The Securities and Exchange Board of India is planning to launch a new set of guidelines that will make it easier for domestic institutional investors to enter the listed trust market.
Gurumoorthy Mahalingam, a whole-time member of the SEBI, said at an event last Friday that the board was working with the Insurance Regulatory and Development Authority of India and the Home Pension Fund Regulatory and Development Authority on drafting the guidelines. The aim, he added, was to encourage capital inflows from the likes of insurers and pension funds into Real Estate Investment Trusts (REITs) and Infrastructure Investment Trusts (InvITs).
He estimated that the REITs and InvITs markets could grow to a combined $25 billion in a year, thereby allowing them to become more attractive to foreign capital, according to Indian news agency Press Trust of India.
The announcement follows amendments to InvIT regulations last September. Changes included allowing the trusts to invest in special purpose vehicles through holding companies and requiring the latter to distribute all cash flows realised from the SPVs and at least 90 percent of the remaining cash flows to their shareholders.
SEBI also reduced the mandatory sponsor holding in the trusts to 15 percent, removed the limit on the number of trusts sponsors and rationalised requirements for private placement of InvITs.
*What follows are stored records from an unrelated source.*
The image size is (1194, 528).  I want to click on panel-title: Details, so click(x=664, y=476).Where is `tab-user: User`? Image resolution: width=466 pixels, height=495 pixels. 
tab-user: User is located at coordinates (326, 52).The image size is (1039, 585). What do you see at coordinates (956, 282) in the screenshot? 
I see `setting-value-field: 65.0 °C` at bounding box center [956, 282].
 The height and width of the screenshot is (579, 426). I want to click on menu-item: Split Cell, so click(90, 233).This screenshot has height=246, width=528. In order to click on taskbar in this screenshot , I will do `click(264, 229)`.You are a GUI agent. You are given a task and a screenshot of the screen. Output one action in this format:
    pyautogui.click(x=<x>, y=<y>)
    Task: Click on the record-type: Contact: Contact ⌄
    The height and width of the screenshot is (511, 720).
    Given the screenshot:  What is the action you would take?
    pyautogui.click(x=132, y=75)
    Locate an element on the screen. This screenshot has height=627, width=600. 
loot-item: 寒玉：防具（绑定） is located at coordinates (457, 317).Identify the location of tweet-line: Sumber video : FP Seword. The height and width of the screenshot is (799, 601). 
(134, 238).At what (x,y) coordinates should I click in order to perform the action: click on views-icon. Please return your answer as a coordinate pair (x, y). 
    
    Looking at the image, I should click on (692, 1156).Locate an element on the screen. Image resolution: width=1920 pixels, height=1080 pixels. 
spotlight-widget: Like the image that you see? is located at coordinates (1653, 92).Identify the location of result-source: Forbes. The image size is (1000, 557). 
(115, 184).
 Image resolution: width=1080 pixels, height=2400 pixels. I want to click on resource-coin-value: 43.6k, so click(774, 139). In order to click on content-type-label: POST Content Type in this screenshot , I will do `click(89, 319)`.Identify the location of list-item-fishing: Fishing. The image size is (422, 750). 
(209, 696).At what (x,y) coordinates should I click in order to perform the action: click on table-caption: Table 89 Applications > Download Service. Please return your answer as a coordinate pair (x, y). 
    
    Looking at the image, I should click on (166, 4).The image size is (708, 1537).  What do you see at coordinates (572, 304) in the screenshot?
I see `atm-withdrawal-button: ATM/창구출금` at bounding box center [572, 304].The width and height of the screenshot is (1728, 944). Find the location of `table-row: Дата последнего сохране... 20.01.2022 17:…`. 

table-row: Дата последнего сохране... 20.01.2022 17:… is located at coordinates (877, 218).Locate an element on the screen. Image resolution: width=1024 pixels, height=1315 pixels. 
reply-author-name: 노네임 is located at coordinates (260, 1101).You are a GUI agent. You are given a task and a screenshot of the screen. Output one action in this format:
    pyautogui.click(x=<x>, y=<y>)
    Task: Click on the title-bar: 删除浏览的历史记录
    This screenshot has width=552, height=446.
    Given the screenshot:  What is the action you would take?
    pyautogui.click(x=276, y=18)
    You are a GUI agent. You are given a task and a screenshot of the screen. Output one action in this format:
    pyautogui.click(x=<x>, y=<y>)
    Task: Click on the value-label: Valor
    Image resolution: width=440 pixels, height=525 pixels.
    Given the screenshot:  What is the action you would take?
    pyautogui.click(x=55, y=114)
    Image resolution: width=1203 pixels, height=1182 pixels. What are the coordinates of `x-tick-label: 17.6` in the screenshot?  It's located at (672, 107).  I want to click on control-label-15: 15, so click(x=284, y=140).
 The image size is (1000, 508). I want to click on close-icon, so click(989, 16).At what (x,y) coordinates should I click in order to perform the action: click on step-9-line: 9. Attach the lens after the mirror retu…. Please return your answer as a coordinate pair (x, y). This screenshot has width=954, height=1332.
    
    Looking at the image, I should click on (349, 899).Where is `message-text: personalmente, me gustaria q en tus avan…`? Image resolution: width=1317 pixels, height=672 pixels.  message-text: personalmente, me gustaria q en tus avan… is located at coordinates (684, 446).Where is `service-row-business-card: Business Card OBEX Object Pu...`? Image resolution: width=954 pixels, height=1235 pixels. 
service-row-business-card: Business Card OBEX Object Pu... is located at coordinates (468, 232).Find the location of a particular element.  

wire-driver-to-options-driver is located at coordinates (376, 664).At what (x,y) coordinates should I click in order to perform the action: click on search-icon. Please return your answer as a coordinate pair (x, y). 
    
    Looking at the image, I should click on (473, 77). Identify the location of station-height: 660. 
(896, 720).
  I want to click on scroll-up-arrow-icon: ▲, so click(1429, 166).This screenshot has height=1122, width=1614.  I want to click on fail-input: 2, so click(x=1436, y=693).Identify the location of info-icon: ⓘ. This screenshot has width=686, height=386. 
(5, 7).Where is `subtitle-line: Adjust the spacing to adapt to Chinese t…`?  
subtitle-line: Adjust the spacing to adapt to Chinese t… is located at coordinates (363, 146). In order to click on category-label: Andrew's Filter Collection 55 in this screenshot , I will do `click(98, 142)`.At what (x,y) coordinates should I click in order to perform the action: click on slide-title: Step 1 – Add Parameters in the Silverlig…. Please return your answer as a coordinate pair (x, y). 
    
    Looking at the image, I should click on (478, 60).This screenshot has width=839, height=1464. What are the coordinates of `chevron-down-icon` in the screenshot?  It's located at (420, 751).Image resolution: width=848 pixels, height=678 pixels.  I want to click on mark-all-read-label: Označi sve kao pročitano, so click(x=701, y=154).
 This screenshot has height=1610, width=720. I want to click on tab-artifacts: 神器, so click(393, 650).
InvITs, which have a similar structure to REITs, are a product designed to help developers get easier access to funds through listing their existing, income-generating assets on Indian stock exchanges. The structure was introduced by SEBI in 2014, but it was not until May 2016 that the regulator released the final set of rules allowing companies to start marketing their trusts.
Indian road developer IRB Infrastructure Developers filed its application in September for listing the first-ever InvIT in India, followed by Reliance Infrastructure’s RInfra InvIT and Sterling Power’s India Grid Trust last month. The three trusts, yet to be listed, aim to raise a combined 99.5 billion rupees ($1.46 billion; €1.39 billion) from institutional and individual investors.